I’ve got a really clear idea of how I want the team to look. I feel in the last 10 or 12 games, we are moving much closer to a version of that. What we’ve seen at home over the last three games, we’ve been in a really good place.

I sort of reaffirm what I said earlier in the sense that, at home in those games, the team has been very difficult to beat; really compact, really well-organized, and given away very little. When it’s had the ball, it’s played with a really good rhythm. It’s attacked quickly. It’s created loads and loads of really clear-cut chances. It looked really dynamic, really pacey and threatening at the top of the pitch. I would like to be a more refined, higher-quality version of that team next year. I feel if we can get to that point, then we’ll be a real threat.

English coaches working abroad are inevitably assessed with one eye on the Premier League, especially when your previous employer is Manchester United. Do you think about your personal mid-to-long-term plan?

Not really. Contrary to what people think when they look at my career, I’ve never been desperate to keep taking the next step. It’s just that at each club I’ve been at, it’s gotten to a point where I’m ready for the next thing and opportunities start to arrive. This was one of those, and I assume the next one will be similar.

I’m in no rush to necessarily get back to England. I have no preconceived idea as to exactly where the next step will be, but I’m obviously one that’s open-minded to (an opportunity) that’s not in England.
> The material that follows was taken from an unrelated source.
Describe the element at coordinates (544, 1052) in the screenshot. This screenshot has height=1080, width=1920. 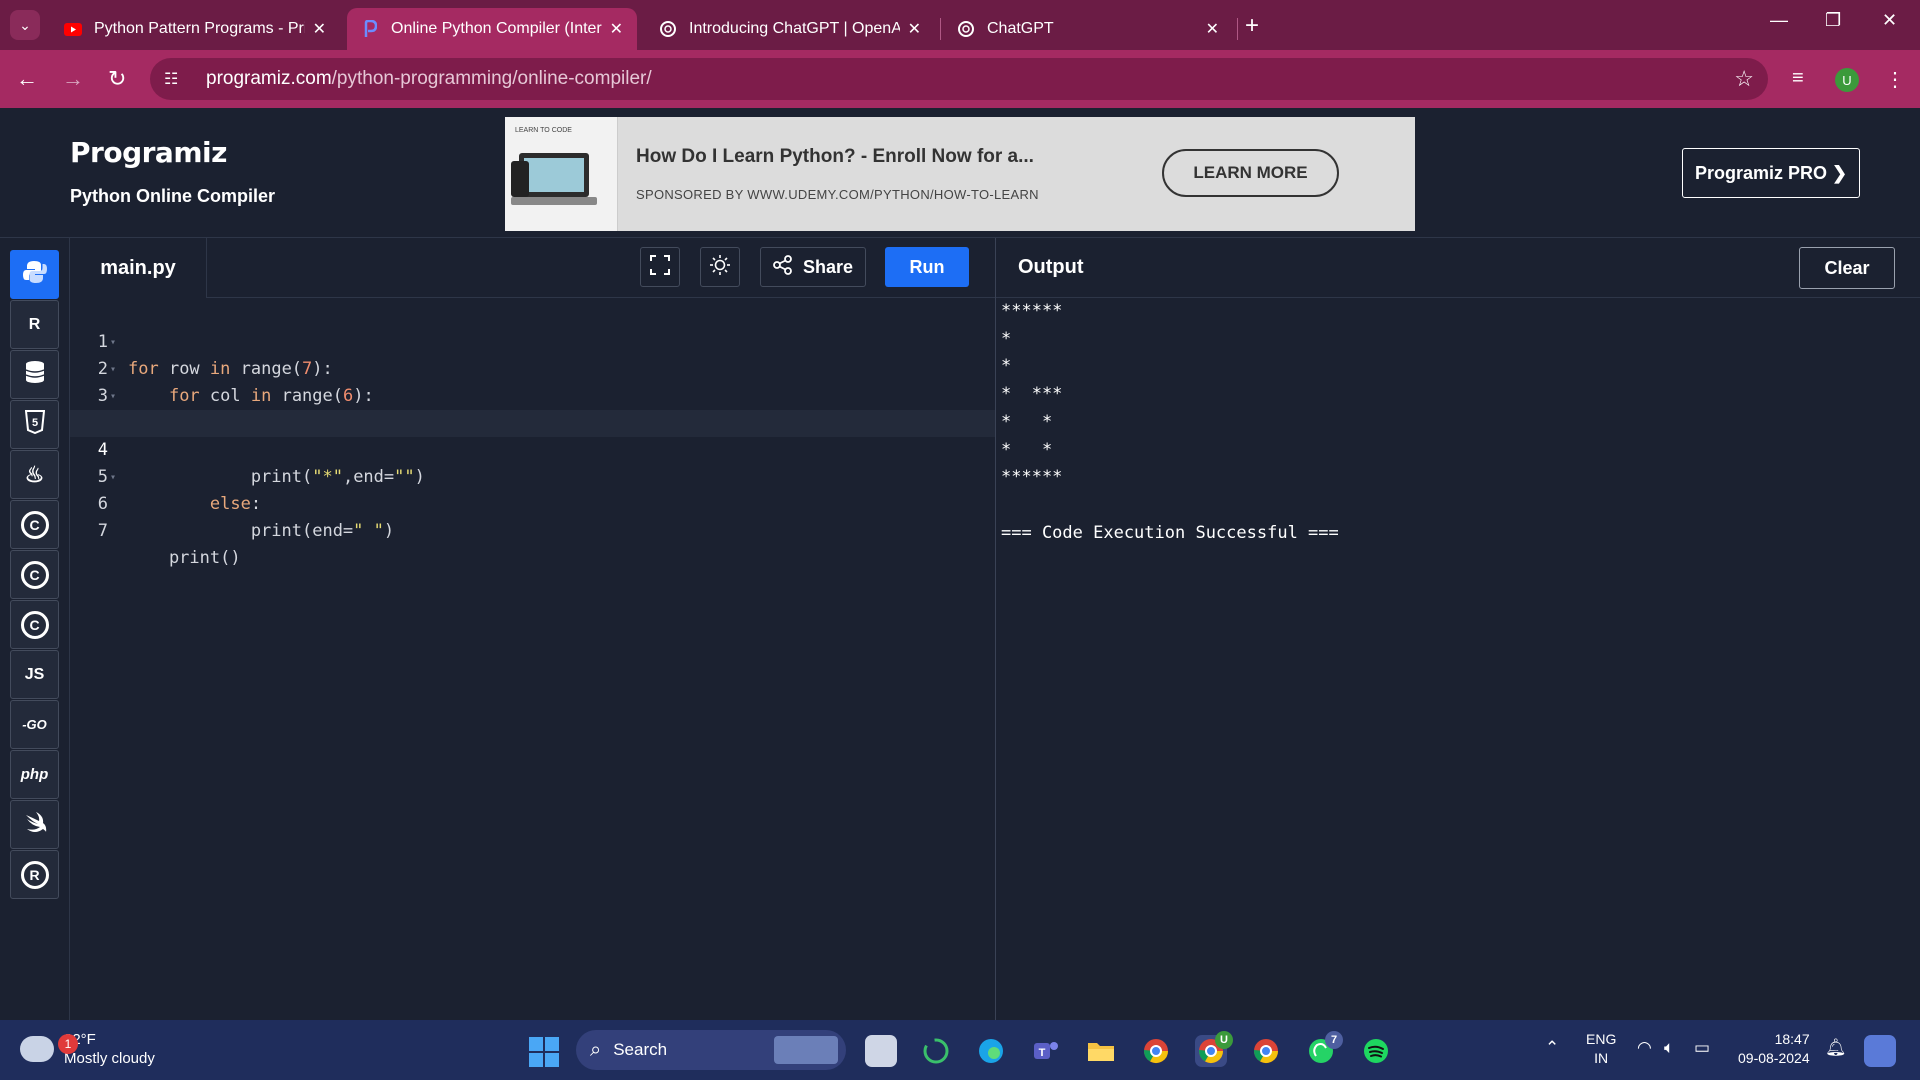
I see `windows-start-icon` at that location.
I feel I’ve opened the world a little bit by coming here, and I’ve really enjoyed the nature of MLS. It’s the most multicultural league in the world, I really wanted to make sure that I continue to cut my teeth in a multilingual environment. I wouldn’t be in a rush to lose that in any way. Of course, we feel like we’ve got real momentum here and we’re onto a really good thing, so I want to make sure that whilst I’m here, that continues to build.